Naturally, I do often spot things and query them with my clients when I’m working on their designs. Ultimately, though, my job is to take the information provided to me and turn it into something which is easy to read and attractive to look at. When a project has a significant amount of copy to lay out, I’d view it all with a more helicopter perspective, to see how the line breaks fall and the copy looks within the space we have available.
This is exactly what I thought you’d say! I tend to warn people not to use designers as proofreaders. I use the analogy that designers tend to see words as if there’re pictures of words!
That makes sense, yes. And I’d always recommend copy being professionally reviewed by a copywriter – or word wizard as I like to call them! That’s because they’ll not only be well practised at spotting spelling or grammatical errors, but will also have suggestions for improving the tone, or ways to get a message across more succinctly.
Nevertheless, I think the first time we spoke we were discussing errors, and a few style choices. You were very accommodating; very on it…
Thank you! As I say, I do try – wherever I can – to review and spot things, and if I’m not sure something’s correct, or used consistently, I’d always query it, even if it turns out to have been something intentional.
Yes – and with Out of Order, of course, the questions had been written by three different people. And I think it was edited by at least two or three more as it went through the Diversity and Inclusion Team at Gibsons, so I think we were wise to communicate directly toward the end. And speaking of endings, Helen – we need to wrap this up! I’m sad to say that; I really enjoyed chatting. Let me finish by asking you this, what’s the one question I could or should’ve asked you that I couldn’t possibly know that I could or should’ve asked you?
Ohhhh I love this! It would have to be… Was it my favourite design of this project that ended up going to print?
Love it! Excellent question!
Ha!
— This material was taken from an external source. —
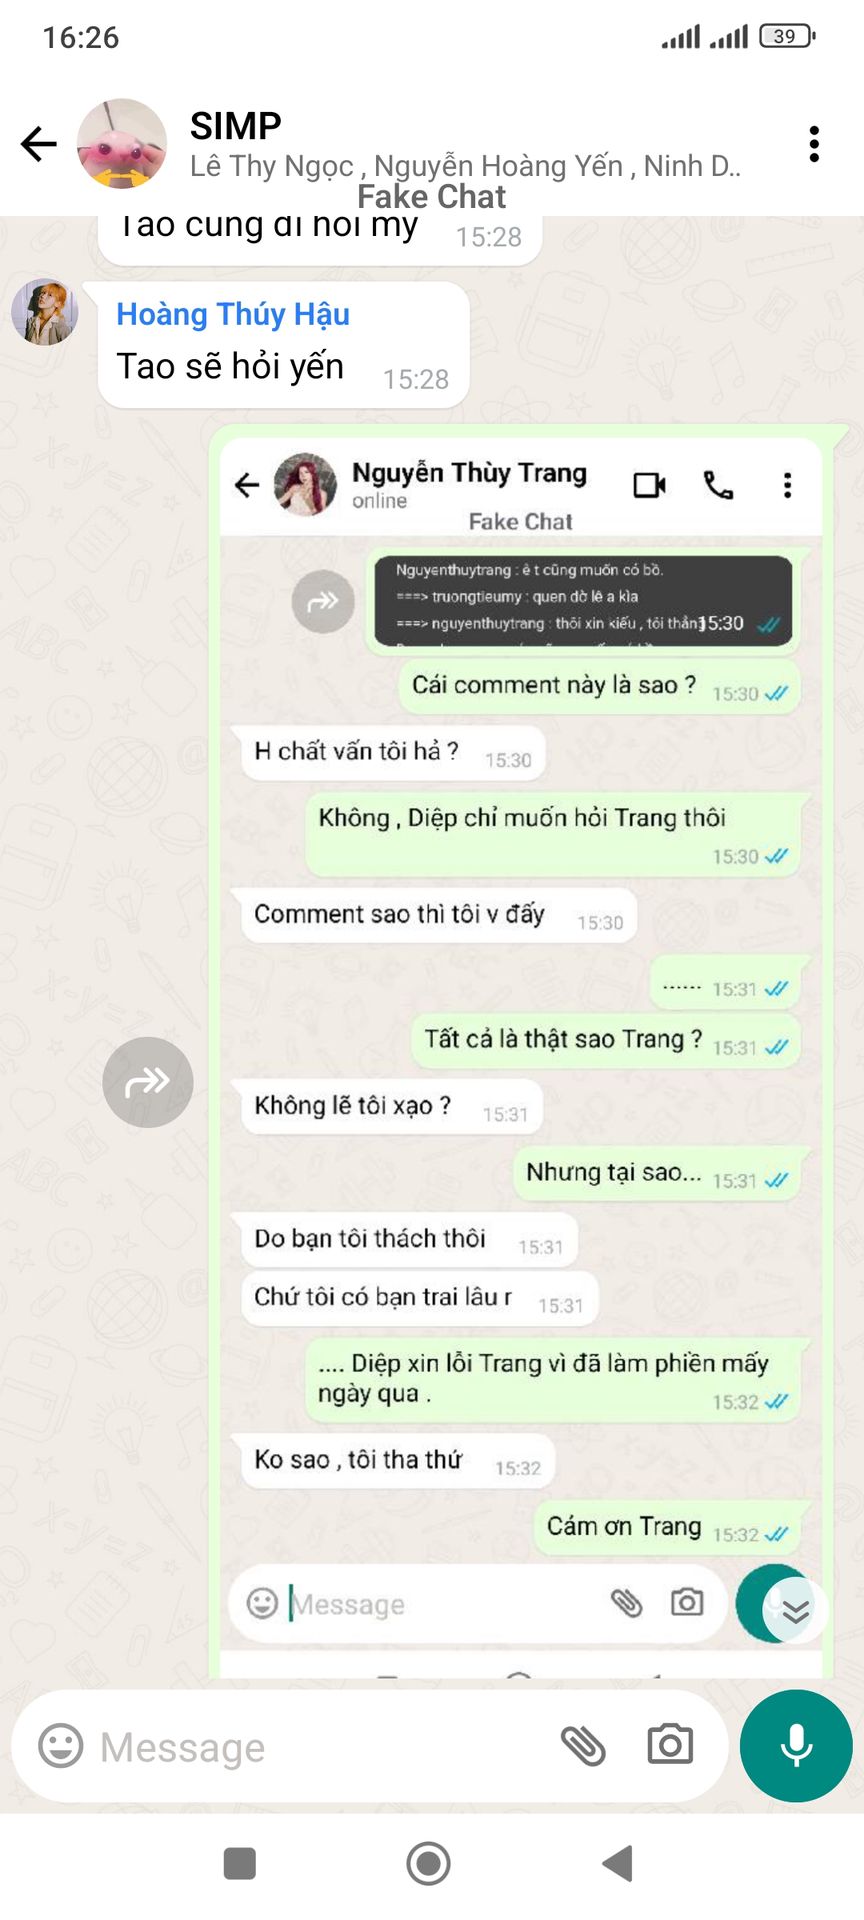Tap the green microphone voice button
The image size is (864, 1920).
(x=796, y=1746)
I mean it, actually; that’s a great question… And what’s the answer?
In my job, I have folders full of stages of work that’ll never see the light of day. I’ve learned that, occasionally, the concepts I like best are not necessarily viewed in the same way by the client. I’d never share a design route with a client that I didn’t believe was right, or was meeting the brief, but yes – I do always have favourites! However, I’m afraid that these favourites will always only be known to myself!
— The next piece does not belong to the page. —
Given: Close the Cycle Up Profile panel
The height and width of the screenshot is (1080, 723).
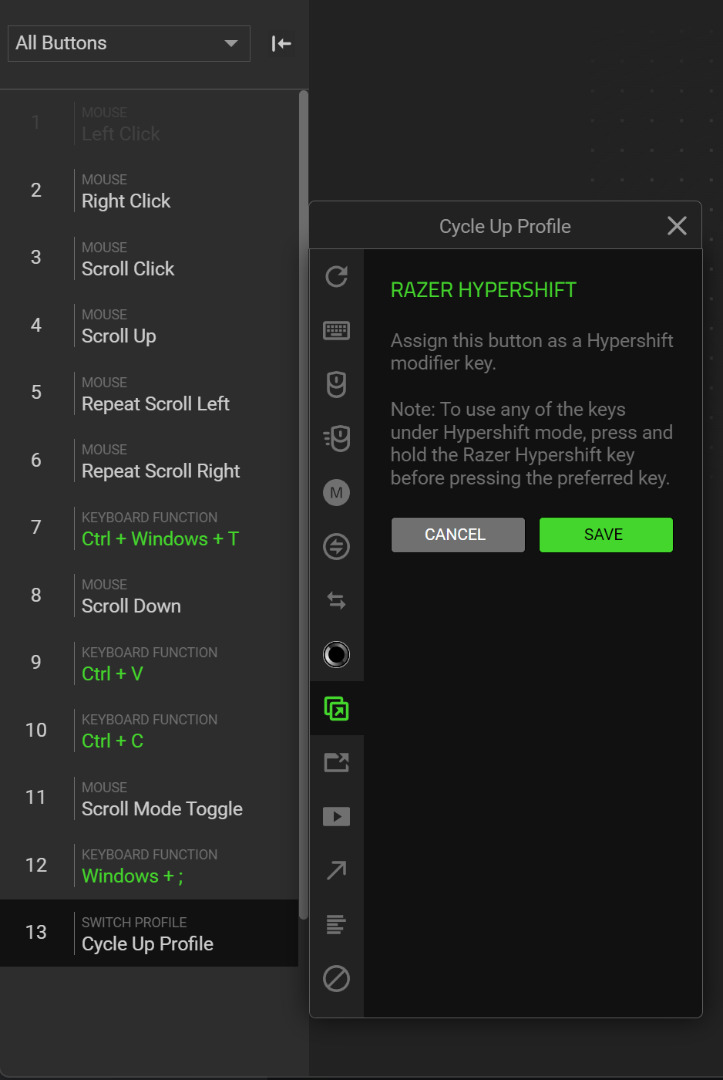Looking at the screenshot, I should tap(677, 226).
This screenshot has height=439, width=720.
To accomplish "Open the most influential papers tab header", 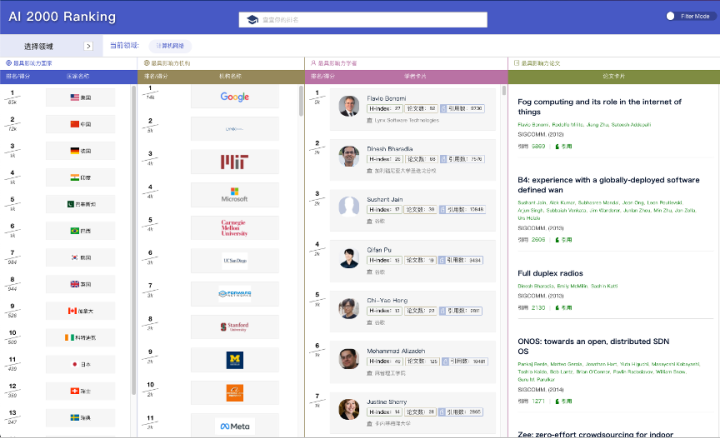I will pos(537,63).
Smashing answer! This is great… And if you think your client is outright making a mistake – which happens with my own clients when we discuss video scripts in particular – do you say something?
Oh, I’ll always say something if I feel a design is at risk of being spoilt by a “design by committee” approach, say, or if there are legibility issues with what’s being asked, or if I discover we’re inadvertently creating something too similar to an existing product… Any number of concerns. But other than that, I respect that the client has a vision and, ultimately, it’s my job to bring that to life in the best possible way!
Fantastic. Helen, thank you so much for your time and incredible insights. Terrifically interesting.